Can the enhanced rate of carbon-based life’s quantum information-processing possibly be the same as consciousness? Absolutely not. Learning from Schrödinger, we should take care not to flatten consciousness to mere information processing in the physical world. But in the wrestling with these questions, we have found a renewed appreciation for the journey of light in superradiant life: the imbuing of the personal in the cosmos, a revitalization of the subjective soul in science, and an awareness of our limits as physical agents, on the road from slime to sublime.

[1] It may seem surprising, and satisfying, that the famous French biochemist and humanist Jacques Monod, Nobel Prize-winning author of Chance and Necessity (1970), defined life by three essential characteristics (autonomous morphogenesis, reproductive invariance, and teleonomy) quite similar to the above quartet, emphasizing autonomous self-assembly and self-organization over contextuality and wholism with respect to life’s environs.

[2] Quantum physics brings us back into sharp contact with the subjective through the measurement problem. Whatever role consciousness plays in the universe, it is certainly involved in the formulation, selection, and answering of questions which shape the design of our measurements and observations. Consciousness, then, should be emergent, relational, and interactionist – with “objective” apperceptions emerging as a result of (cor)relational encounters between subjective observers interacting with physical objects, including measuring devices, via physical forces. Relational, Bohmian, and QBist views of quantum mechanics acknowledge this essentially perspectival nature of measurement, where facts are always relative to observers but can be confirmed and verified via classical communication channels.

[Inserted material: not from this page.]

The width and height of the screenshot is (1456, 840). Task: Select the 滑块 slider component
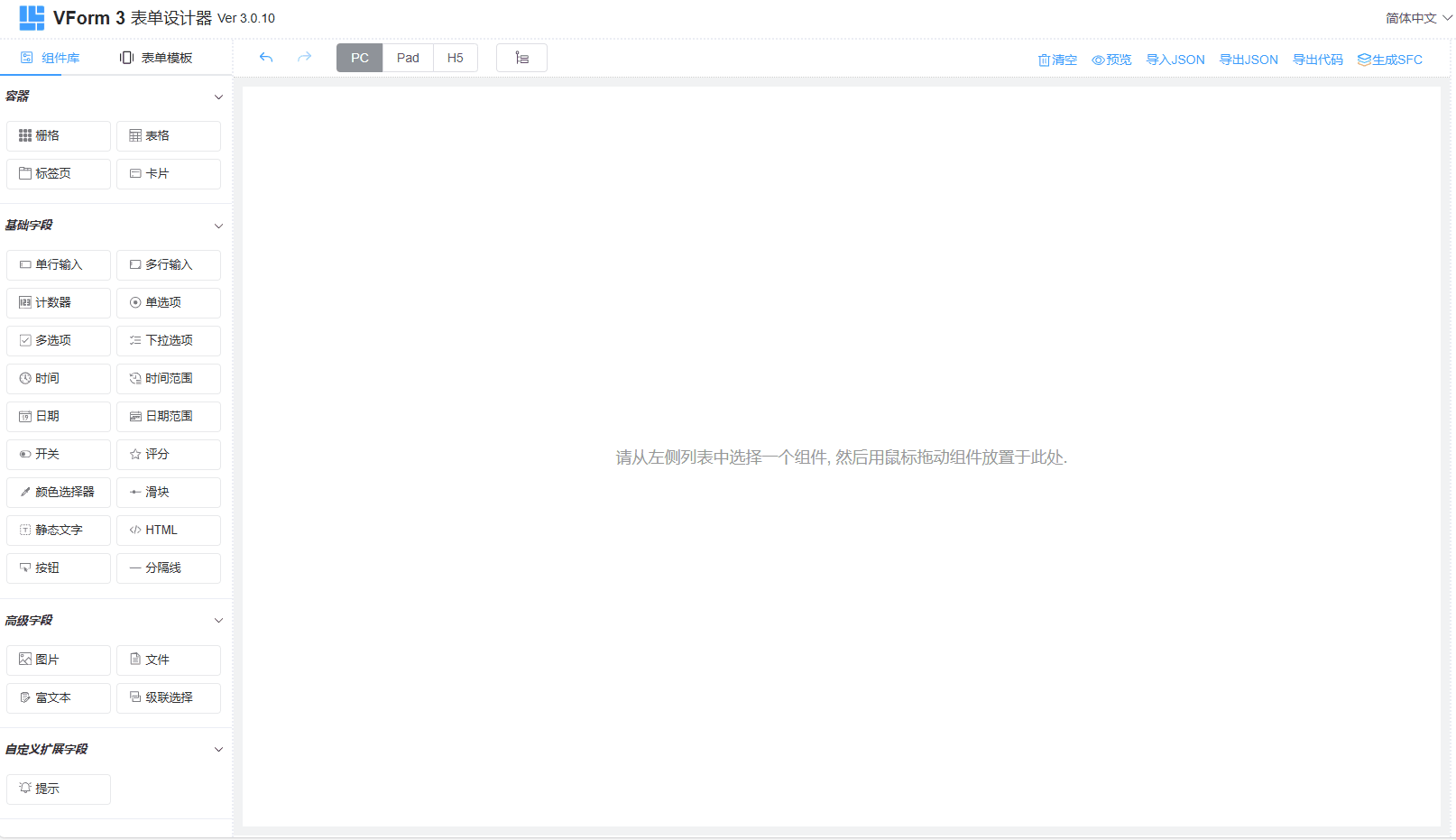tap(168, 492)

[3] Protocols designed to dynamically cool target qubits at the expense of heating up auxiliary qubits have been extended also to open systems, thereby achieving so-called “heat bath algorithmic cooling” beyond Shannon’s bound. Applying the formula, in the thermodynamic limit, for the minimal value of work that must be invested to maximally cool a target qubit to the ultraviolet superradiant states of biology at 310 K, the minimal work is completely negligible (~10^-55 eV) and far outpaces state-of-the-art values for superconducting (~10^-9 eV), neutral-atom (~10^-9 eV), and trapped-ion (~10^-10 eV) qubits in contemporary quantum computers.

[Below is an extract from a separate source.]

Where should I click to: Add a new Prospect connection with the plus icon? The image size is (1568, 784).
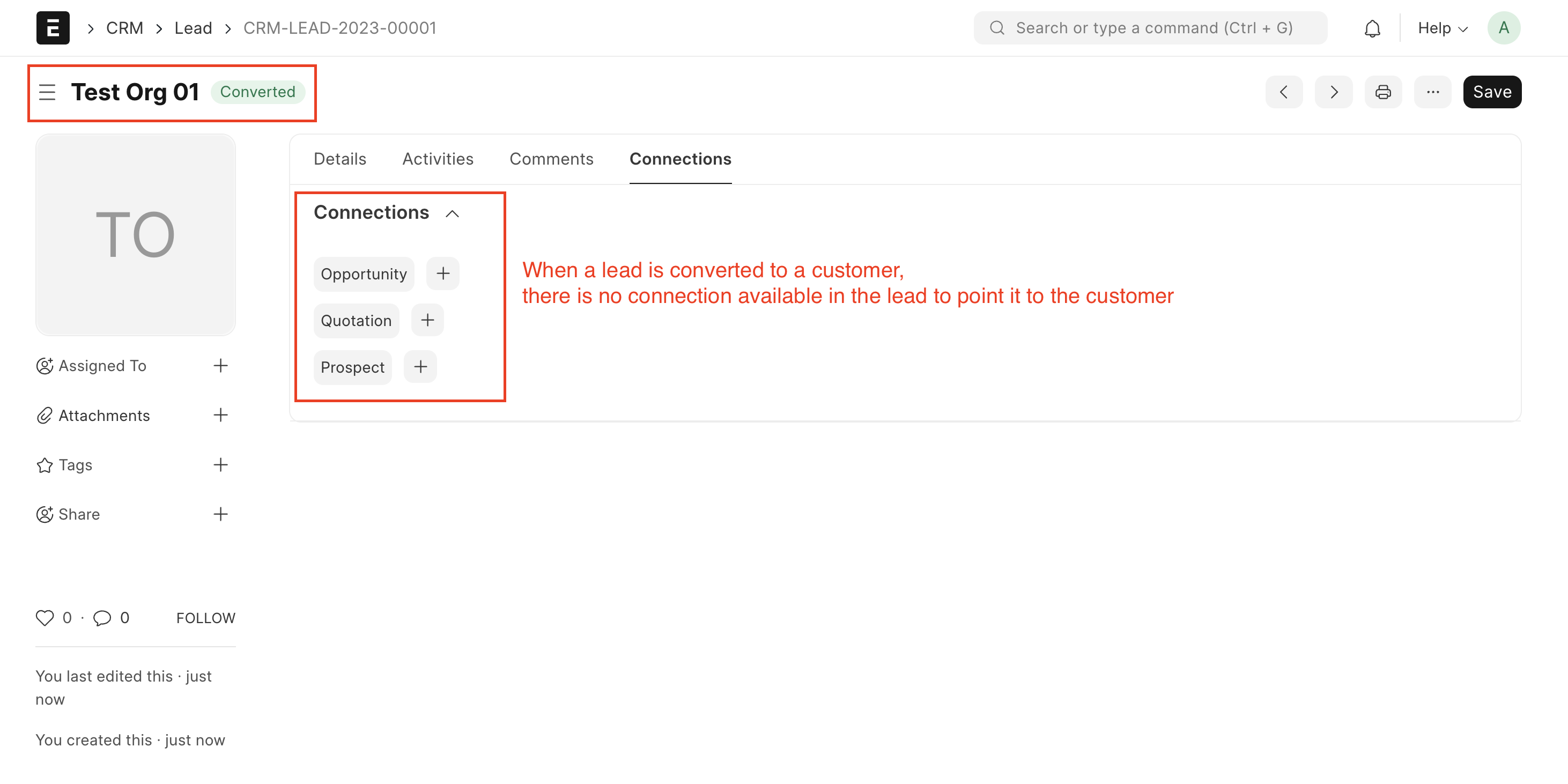coord(419,366)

[4] Google Quantum AI’s Willow chip uses a lattice-based surface code of distance d=7, combining just over 100 superconducting transmon physical qubits into a logical qubit and exponentially suppressing the logical error rate with the addition of more qubits. Willow’s error-correcting cycle time is 1.1 µs, and one can extrapolate from their performance measurements that a much larger surface code (d=27) is required for fault-tolerant error rates (10^-6). For comparison, biological qubit architectures in eukaryotic protein fibers frequently consist of ≫10^5 molecular qubits, far exceeding the d=27 logical qubit required to achieve fault tolerance in the Willow chip. Biomolecular qubit networks also exhibit superradiant error-correcting cycle times of about 1 ps, six orders of magnitude faster than Willow and consistent with the conventional Landauer bound to avoid overheating the biosystem, as entropy in the form of bit errors is expelled to the local environment.

[5] The philosopher David Chalmers, in his 2010 book The Character of Consciousness, presents three main arguments against strict materialism, establishing the epistemic and ontological gaps between physical truths and phenomenal truths. Schrödinger infamously equated his mental map of the physical world with reality itself, ignoring the epistemic and ontological gaps.